*** Opening Data provided ***

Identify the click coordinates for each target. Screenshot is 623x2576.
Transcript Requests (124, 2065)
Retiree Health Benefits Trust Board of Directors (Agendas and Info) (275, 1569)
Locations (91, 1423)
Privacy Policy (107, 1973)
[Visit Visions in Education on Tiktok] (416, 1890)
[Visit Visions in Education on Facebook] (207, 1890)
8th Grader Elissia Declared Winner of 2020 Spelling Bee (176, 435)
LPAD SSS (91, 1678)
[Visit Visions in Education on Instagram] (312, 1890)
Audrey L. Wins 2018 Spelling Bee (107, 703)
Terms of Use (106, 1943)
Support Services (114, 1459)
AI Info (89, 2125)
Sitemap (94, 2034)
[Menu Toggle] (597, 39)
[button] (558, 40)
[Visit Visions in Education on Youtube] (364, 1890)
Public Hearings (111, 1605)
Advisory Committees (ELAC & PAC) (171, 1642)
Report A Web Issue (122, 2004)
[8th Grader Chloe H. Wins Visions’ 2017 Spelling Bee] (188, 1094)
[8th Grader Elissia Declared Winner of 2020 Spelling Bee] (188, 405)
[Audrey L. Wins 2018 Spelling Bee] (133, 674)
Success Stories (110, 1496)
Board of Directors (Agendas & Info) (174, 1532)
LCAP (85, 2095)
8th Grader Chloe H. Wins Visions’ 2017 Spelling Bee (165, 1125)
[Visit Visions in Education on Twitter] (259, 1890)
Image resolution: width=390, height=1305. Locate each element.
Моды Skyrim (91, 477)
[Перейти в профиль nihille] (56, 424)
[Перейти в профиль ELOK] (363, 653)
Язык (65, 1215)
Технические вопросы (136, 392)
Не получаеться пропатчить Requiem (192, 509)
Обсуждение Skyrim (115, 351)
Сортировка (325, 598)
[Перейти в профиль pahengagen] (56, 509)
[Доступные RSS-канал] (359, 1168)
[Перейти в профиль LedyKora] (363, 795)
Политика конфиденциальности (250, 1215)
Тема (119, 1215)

*** Closing Data provided ***

* **Aim of the exercise**: Write the listing out again in full, exactly as it stands above.

* **Solved exercise**:
Identify the click coordinates for each target. Screenshot is 623x2576.
Transcript Requests (124, 2065)
Retiree Health Benefits Trust Board of Directors (Agendas and Info) (275, 1569)
Locations (91, 1423)
Privacy Policy (107, 1973)
[Visit Visions in Education on Tiktok] (416, 1890)
[Visit Visions in Education on Facebook] (207, 1890)
8th Grader Elissia Declared Winner of 2020 Spelling Bee (176, 435)
LPAD SSS (91, 1678)
[Visit Visions in Education on Instagram] (312, 1890)
Audrey L. Wins 2018 Spelling Bee (107, 703)
Terms of Use (106, 1943)
Support Services (114, 1459)
AI Info (89, 2125)
Sitemap (94, 2034)
[Menu Toggle] (597, 39)
[button] (558, 40)
[Visit Visions in Education on Youtube] (364, 1890)
Public Hearings (111, 1605)
Advisory Committees (ELAC & PAC) (171, 1642)
Report A Web Issue (122, 2004)
[8th Grader Chloe H. Wins Visions’ 2017 Spelling Bee] (188, 1094)
[8th Grader Elissia Declared Winner of 2020 Spelling Bee] (188, 405)
[Audrey L. Wins 2018 Spelling Bee] (133, 674)
Success Stories (110, 1496)
Board of Directors (Agendas & Info) (174, 1532)
LCAP (85, 2095)
8th Grader Chloe H. Wins Visions’ 2017 Spelling Bee (165, 1125)
[Visit Visions in Education on Twitter] (259, 1890)
Image resolution: width=390, height=1305. Locate each element.
Моды Skyrim (91, 477)
[Перейти в профиль nihille] (56, 424)
[Перейти в профиль ELOK] (363, 653)
Язык (65, 1215)
Технические вопросы (136, 392)
Не получаеться пропатчить Requiem (192, 509)
Обсуждение Skyrim (115, 351)
Сортировка (325, 598)
[Перейти в профиль pahengagen] (56, 509)
[Доступные RSS-канал] (359, 1168)
[Перейти в профиль LedyKora] (363, 795)
Политика конфиденциальности (250, 1215)
Тема (119, 1215)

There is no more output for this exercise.